▶ _What is expected_
Set down all of the lines below exactly as they are given.

-=-=-

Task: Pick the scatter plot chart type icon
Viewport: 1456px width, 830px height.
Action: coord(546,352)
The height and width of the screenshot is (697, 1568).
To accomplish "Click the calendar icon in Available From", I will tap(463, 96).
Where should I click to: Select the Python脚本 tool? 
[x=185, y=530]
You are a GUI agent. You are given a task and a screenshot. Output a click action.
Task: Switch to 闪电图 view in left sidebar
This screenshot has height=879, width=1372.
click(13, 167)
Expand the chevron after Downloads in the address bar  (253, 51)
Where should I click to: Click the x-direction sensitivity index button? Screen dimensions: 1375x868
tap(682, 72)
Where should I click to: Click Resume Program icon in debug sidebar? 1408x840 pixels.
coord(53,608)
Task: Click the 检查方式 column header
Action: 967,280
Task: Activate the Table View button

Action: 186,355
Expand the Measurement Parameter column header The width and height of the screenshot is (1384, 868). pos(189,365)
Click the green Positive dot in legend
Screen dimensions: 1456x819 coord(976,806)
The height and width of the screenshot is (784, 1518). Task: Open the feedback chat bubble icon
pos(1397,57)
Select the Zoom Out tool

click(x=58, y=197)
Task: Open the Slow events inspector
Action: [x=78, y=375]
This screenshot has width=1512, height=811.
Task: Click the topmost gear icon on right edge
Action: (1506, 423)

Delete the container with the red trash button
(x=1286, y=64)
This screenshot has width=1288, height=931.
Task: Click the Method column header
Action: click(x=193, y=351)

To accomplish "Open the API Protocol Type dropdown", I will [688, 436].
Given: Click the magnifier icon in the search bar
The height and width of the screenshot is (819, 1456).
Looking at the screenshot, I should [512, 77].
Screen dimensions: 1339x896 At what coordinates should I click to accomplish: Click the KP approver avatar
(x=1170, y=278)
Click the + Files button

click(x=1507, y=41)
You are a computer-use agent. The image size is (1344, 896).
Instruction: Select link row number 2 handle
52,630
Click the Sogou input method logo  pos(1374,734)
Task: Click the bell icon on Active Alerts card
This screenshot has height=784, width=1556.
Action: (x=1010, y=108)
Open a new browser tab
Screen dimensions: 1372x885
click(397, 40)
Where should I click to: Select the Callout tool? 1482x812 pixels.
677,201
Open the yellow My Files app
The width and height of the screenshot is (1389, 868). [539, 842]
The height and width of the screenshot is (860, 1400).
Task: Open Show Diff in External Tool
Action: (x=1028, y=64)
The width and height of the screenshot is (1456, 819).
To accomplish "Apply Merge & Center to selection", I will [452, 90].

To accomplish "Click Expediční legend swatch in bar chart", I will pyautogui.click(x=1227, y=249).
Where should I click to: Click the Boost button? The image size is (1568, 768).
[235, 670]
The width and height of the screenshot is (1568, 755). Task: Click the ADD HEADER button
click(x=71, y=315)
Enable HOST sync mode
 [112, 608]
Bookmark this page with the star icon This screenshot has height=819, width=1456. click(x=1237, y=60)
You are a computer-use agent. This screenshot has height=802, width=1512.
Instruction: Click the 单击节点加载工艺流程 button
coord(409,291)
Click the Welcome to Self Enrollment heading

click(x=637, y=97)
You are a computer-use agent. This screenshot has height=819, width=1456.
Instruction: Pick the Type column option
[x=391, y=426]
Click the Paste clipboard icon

-=-=-

▶ _Task response_
Task: Pick the scatter plot chart type icon
Viewport: 1456px width, 830px height.
Action: coord(546,352)
The height and width of the screenshot is (697, 1568).
To accomplish "Click the calendar icon in Available From", I will tap(463, 96).
Where should I click to: Select the Python脚本 tool? 
[x=185, y=530]
You are a GUI agent. You are given a task and a screenshot. Output a click action.
Task: Switch to 闪电图 view in left sidebar
This screenshot has height=879, width=1372.
click(13, 167)
Expand the chevron after Downloads in the address bar  (253, 51)
Where should I click to: Click the x-direction sensitivity index button? Screen dimensions: 1375x868
tap(682, 72)
Where should I click to: Click Resume Program icon in debug sidebar? 1408x840 pixels.
coord(53,608)
Task: Click the 检查方式 column header
Action: 967,280
Task: Activate the Table View button

Action: 186,355
Expand the Measurement Parameter column header The width and height of the screenshot is (1384, 868). pos(189,365)
Click the green Positive dot in legend
Screen dimensions: 1456x819 coord(976,806)
The height and width of the screenshot is (784, 1518). Task: Open the feedback chat bubble icon
pos(1397,57)
Select the Zoom Out tool

click(x=58, y=197)
Task: Open the Slow events inspector
Action: [x=78, y=375]
This screenshot has width=1512, height=811.
Task: Click the topmost gear icon on right edge
Action: (1506, 423)

Delete the container with the red trash button
(x=1286, y=64)
This screenshot has width=1288, height=931.
Task: Click the Method column header
Action: click(x=193, y=351)

To accomplish "Open the API Protocol Type dropdown", I will [688, 436].
Given: Click the magnifier icon in the search bar
The height and width of the screenshot is (819, 1456).
Looking at the screenshot, I should [512, 77].
Screen dimensions: 1339x896 At what coordinates should I click to accomplish: Click the KP approver avatar
(x=1170, y=278)
Click the + Files button

click(x=1507, y=41)
You are a computer-use agent. The image size is (1344, 896).
Instruction: Select link row number 2 handle
52,630
Click the Sogou input method logo  pos(1374,734)
Task: Click the bell icon on Active Alerts card
This screenshot has height=784, width=1556.
Action: (x=1010, y=108)
Open a new browser tab
Screen dimensions: 1372x885
click(397, 40)
Where should I click to: Select the Callout tool? 1482x812 pixels.
677,201
Open the yellow My Files app
The width and height of the screenshot is (1389, 868). [539, 842]
The height and width of the screenshot is (860, 1400).
Task: Open Show Diff in External Tool
Action: (x=1028, y=64)
The width and height of the screenshot is (1456, 819).
To accomplish "Apply Merge & Center to selection", I will [452, 90].

To accomplish "Click Expediční legend swatch in bar chart", I will pyautogui.click(x=1227, y=249).
Where should I click to: Click the Boost button? The image size is (1568, 768).
[235, 670]
The width and height of the screenshot is (1568, 755). Task: Click the ADD HEADER button
click(x=71, y=315)
Enable HOST sync mode
 [112, 608]
Bookmark this page with the star icon This screenshot has height=819, width=1456. click(x=1237, y=60)
You are a computer-use agent. This screenshot has height=802, width=1512.
Instruction: Click the 单击节点加载工艺流程 button
coord(409,291)
Click the Welcome to Self Enrollment heading

click(x=637, y=97)
You are a computer-use agent. This screenshot has height=819, width=1456.
Instruction: Pick the Type column option
[x=391, y=426]
Click the Paste clipboard icon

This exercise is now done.